### WORK TO COMPLETE:
Restate word for word the lines of the material below, from the line with "Screen dimensions: 603x788" to the line with "Viewport: 800px width, 575px height.", both lines included, and no others.

### SOURCE MATERIAL:

▽

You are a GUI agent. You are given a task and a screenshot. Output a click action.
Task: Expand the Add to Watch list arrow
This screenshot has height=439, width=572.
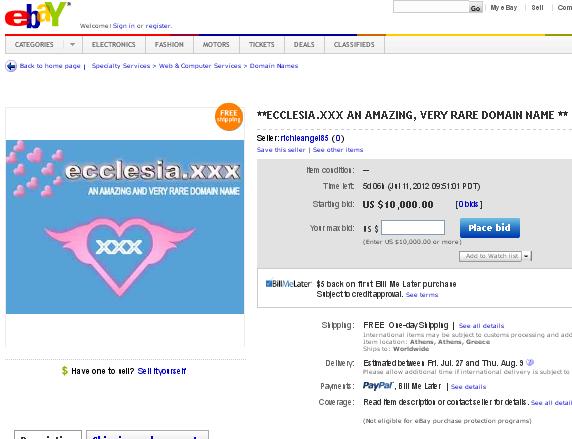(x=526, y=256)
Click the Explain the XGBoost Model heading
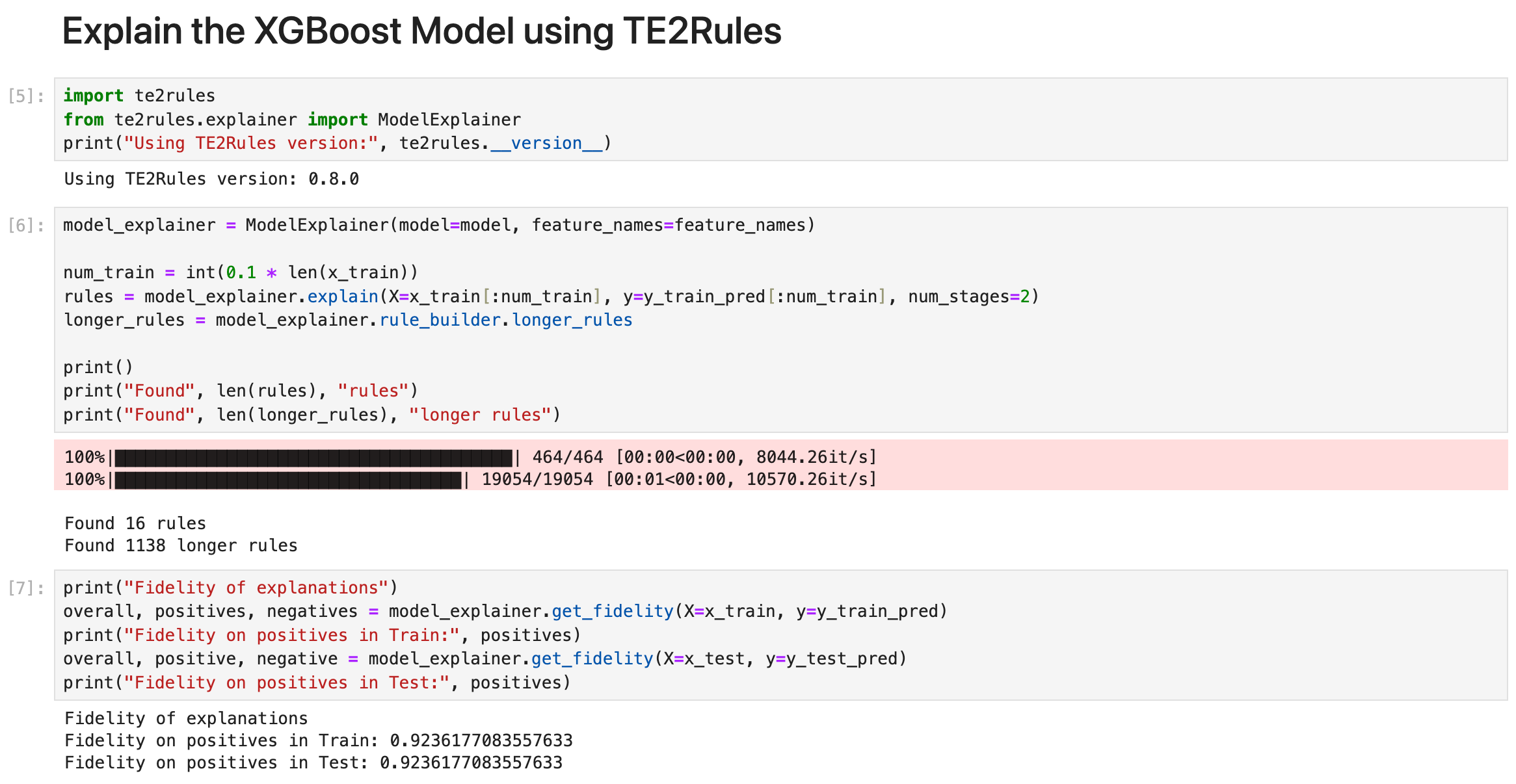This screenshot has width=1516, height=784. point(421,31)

△
▽

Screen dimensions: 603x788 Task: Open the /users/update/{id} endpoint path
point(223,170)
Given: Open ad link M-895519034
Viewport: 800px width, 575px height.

△

### TASK RESPONSE:
Screen dimensions: 603x788 Task: Open the /users/update/{id} endpoint path
point(223,170)
Given: Open ad link M-895519034
Viewport: 800px width, 575px height.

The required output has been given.